§ **Actions to take**
**A.** From the Alvis Whitted biography, reproduce word for word the passage between "Early years" and "and Carl Lewis.", inclusive.
**B.** Name every professional football team the Alvis Whitted biography says he belonged to.

-------- Excerpt

Alvis James Whitted (born September 4, 1974) is a former American football wide receiver.

Early years
Whitted played two years as a wide receiver at Orange High School in Hillsborough, North Carolina and was also a standout in track and field and was state champion as a senior in the 100 and 200 meters.

College career
Whitted played his college football at North Carolina State University. He played as a wide receiver.

Track and field
Whitted was also a standout in track and field and was state champion as a senior in the 100 and 200 meters. He recorded personal bests of 10.02 seconds in the 100 meters and 20.03 seconds in the 200 meters.

Whitted participated in the 1996 U.S. Olympic Trials, where he finished in sixth place in the 200 meters, with a time of 20.29 seconds, running against Michael Johnson and Carl Lewis.

Personal bests

Professional career
Whitted was drafted in the seventh round of the 1998 NFL Draft by the Jacksonville Jaguars, where he played until he was picked up by the Atlanta Falcons in 2002.

He was released by the Falcons but signed with the Raiders shortly after and played special teams during the 2002 NFL season and the team's Super Bowl XXXVII loss. He played as a wide receiver and on special teams from 2003 onwards.

In the 2006 season, Whitted won a starting job at receiver for the Raiders. He totaled 27 receptions for 299 yards on the year with no touchdowns. Whitted was released by the Raiders on September 1, 2007.

----------------
-------- Given data

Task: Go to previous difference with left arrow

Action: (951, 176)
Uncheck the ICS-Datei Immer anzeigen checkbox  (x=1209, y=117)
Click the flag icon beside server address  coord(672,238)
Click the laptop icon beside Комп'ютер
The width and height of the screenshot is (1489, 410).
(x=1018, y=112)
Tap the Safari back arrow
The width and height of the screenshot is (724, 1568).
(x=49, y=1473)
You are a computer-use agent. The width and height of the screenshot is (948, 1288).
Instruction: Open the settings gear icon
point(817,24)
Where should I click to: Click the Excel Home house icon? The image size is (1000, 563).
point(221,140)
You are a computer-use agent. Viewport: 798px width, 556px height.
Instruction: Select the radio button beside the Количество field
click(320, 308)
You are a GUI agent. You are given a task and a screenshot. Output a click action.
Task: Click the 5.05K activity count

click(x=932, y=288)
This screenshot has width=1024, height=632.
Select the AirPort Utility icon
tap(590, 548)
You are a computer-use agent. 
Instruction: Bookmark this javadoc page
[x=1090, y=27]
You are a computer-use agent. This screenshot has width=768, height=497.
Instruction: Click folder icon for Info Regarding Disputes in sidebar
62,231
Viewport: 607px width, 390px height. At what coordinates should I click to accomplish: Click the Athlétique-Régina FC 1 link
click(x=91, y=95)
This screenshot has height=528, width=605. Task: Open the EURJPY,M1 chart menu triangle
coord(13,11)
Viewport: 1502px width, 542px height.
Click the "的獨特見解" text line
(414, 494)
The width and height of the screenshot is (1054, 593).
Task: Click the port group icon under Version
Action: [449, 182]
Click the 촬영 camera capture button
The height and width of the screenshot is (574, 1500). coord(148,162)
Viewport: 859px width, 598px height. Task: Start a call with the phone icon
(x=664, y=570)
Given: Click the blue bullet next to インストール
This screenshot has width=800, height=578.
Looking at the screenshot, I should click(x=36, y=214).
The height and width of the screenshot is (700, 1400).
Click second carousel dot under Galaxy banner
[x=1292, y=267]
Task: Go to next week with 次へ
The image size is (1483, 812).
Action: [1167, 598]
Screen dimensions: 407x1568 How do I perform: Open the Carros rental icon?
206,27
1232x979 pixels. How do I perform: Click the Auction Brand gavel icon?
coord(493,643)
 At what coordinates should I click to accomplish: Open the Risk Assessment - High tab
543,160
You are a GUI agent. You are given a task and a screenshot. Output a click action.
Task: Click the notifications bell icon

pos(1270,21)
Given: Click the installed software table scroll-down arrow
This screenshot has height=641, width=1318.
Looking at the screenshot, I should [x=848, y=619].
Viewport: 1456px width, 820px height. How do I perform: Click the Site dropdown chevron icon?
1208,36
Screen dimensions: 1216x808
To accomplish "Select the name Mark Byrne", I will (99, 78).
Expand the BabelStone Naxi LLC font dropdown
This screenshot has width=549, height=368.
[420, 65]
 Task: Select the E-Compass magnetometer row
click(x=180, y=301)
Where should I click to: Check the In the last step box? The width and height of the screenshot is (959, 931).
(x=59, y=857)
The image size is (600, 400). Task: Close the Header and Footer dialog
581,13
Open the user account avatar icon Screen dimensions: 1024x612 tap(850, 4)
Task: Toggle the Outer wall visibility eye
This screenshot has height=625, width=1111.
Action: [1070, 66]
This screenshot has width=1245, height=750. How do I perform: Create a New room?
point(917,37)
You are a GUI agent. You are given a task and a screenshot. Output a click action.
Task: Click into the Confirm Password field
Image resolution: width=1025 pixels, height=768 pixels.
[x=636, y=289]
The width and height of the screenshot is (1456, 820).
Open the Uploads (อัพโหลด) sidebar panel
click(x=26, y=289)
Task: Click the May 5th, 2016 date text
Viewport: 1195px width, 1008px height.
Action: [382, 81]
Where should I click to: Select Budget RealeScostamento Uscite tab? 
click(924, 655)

----------------

§ **List of solutions**
**A.**
Early years
Whitted played two years as a wide receiver at Orange High School in Hillsborough, North Carolina and was also a standout in track and field and was state champion as a senior in the 100 and 200 meters.

College career
Whitted played his college football at North Carolina State University. He played as a wide receiver.

Track and field
Whitted was also a standout in track and field and was state champion as a senior in the 100 and 200 meters. He recorded personal bests of 10.02 seconds in the 100 meters and 20.03 seconds in the 200 meters.

Whitted participated in the 1996 U.S. Olympic Trials, where he finished in sixth place in the 200 meters, with a time of 20.29 seconds, running against Michael Johnson and Carl Lewis.

**B.**
Jacksonville Jaguars
Atlanta Falcons
Raiders